Regarding α+β dual-phase alloys (e.g., Ti-Al-Mo-V systems), oxygen’s preferential strengthening of α-phase (25% hardness increase) exacerbates α/β-phase hardness mismatch. This induces interfacial stress concentration and premature cracking (ductility decreases 50% at >0.3 wt.% O). Optimizing oxygen distribution via powder metallurgy or thermomechanical processing maintains high ductility (El >20%) at low oxygen levels (≤0.15 wt.%), where oxygen contributes 590 MPa (α-phase) and 732 MPa (β-phase) solid solution strengthening (e.g., Ti-8Nb-2Fe-0.66O). While all three alloy types rely on plastic deformation (PT) techniques for microstructural optimization to enhance oxygen tolerance, their underlying mechanisms diverge substantially due to phase constitution differences.

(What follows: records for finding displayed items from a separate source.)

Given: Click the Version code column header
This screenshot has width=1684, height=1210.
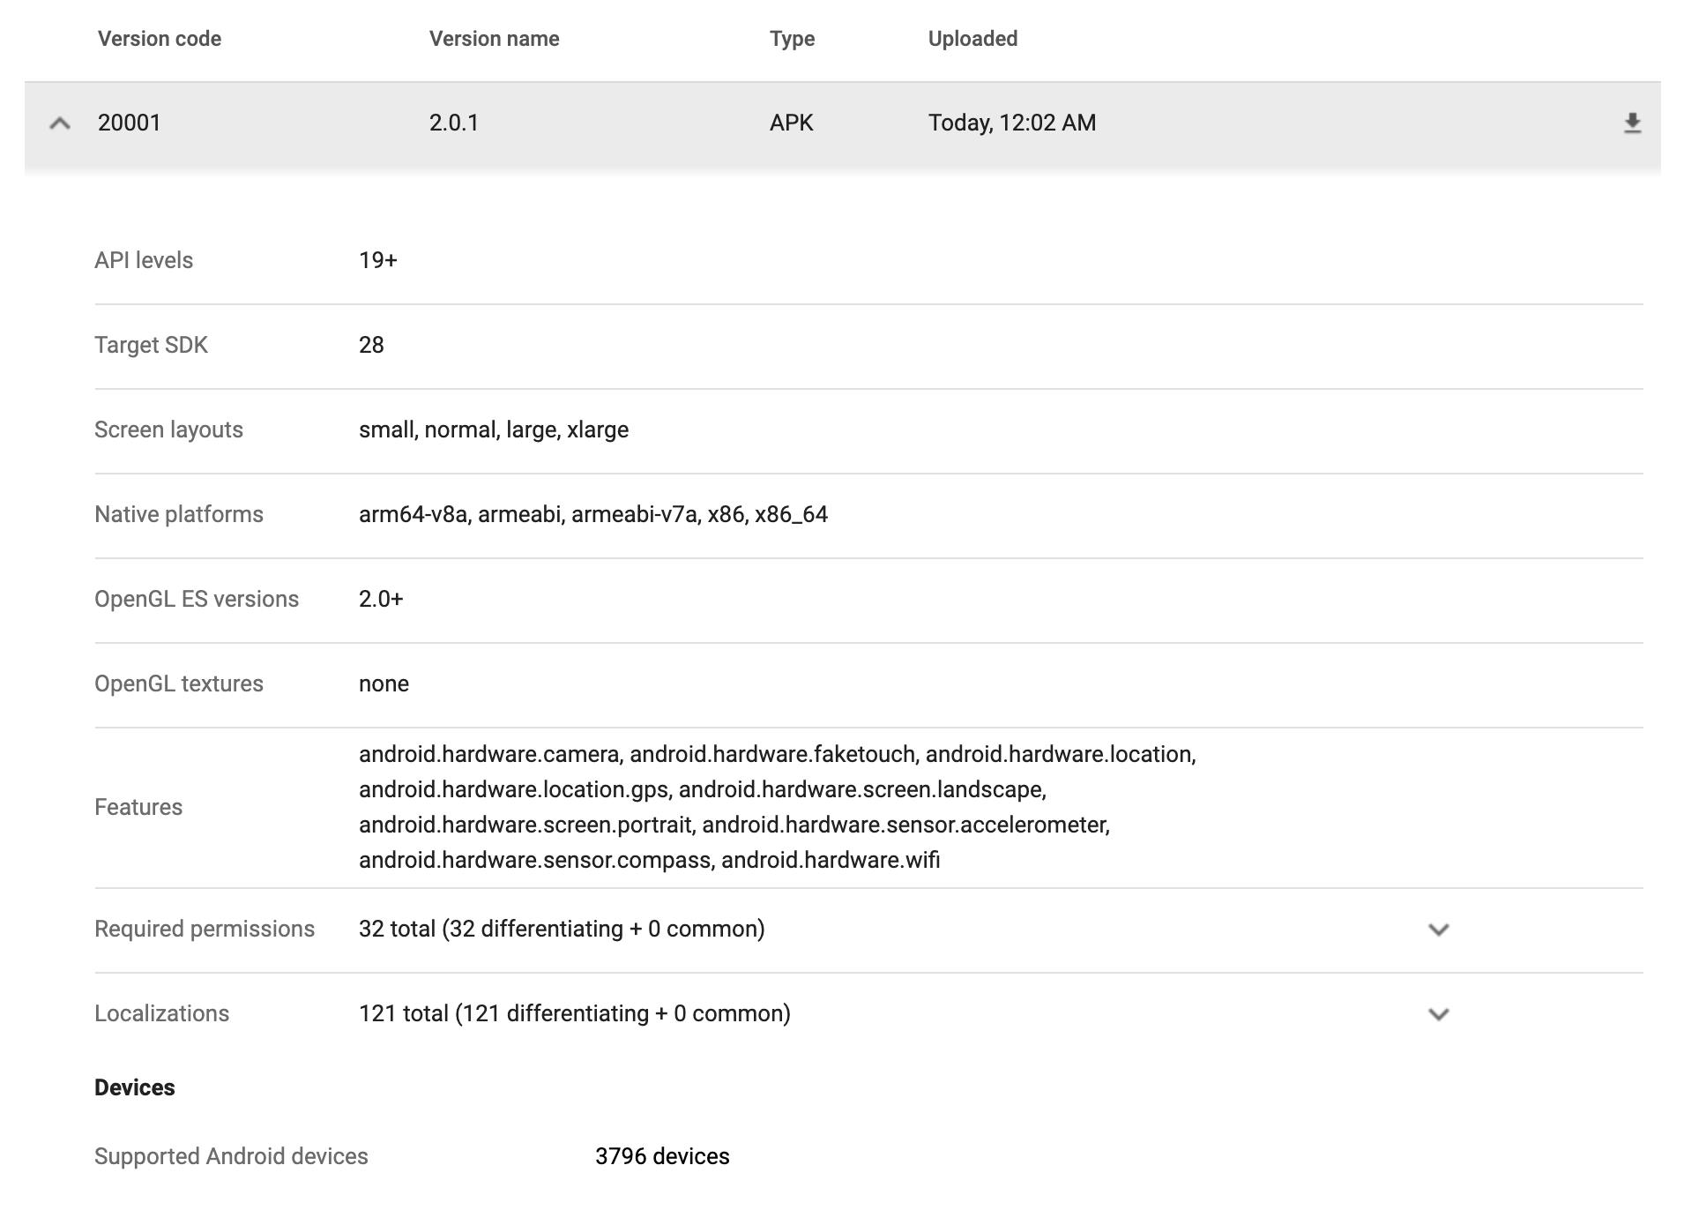Looking at the screenshot, I should tap(160, 39).
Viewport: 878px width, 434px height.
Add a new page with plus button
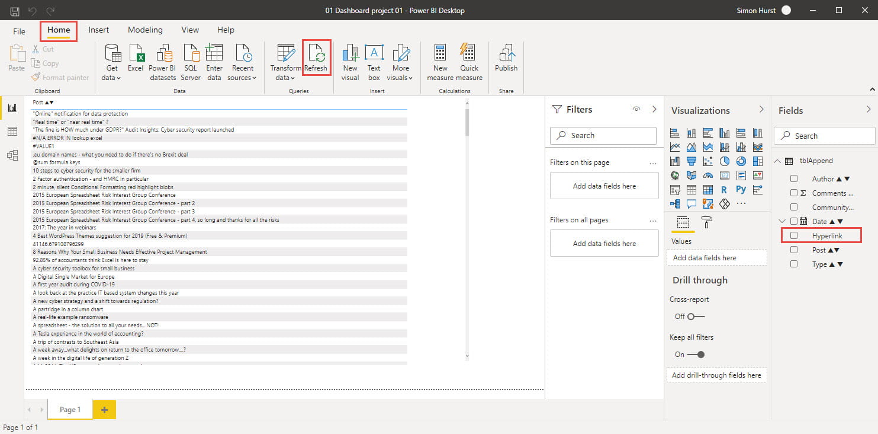(104, 410)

3. The Effect of Interstitial Oxygen on LAM of Titanium Alloys

3.1. LAM Technology

LAM is an advanced fabrication technique that constructs multilayered metallic components through incremental material deposition, guided by computer-aided design [59,60]. As industries prioritize agile production, this technology transitioned from experimental research to industrial implementation. Its core mechanism employs intense laser irradiation for the localized melting of feedstock (powder), bypassing the geometric constraints inherent in subtractive methods [61]. By integrating digital modeling with direct energy processing, LAM eliminates reliance on conventional fixtures, cutting tools, and multi-step machining, thereby enabling rapid prototyping of intricate geometries with enhanced resource efficiency [62,63].
Within the LAM ecosystem, two dominant approaches to titanium alloy processing emerged: powder bed fusion (PBF) and directed energy deposition (DED). Their distinction lies in feedstock delivery dynamics—PBF selectively bonds pre-laid powder layers, while DED synchronizes coaxial powder/wire feeding with laser melting for in situ deposition [64].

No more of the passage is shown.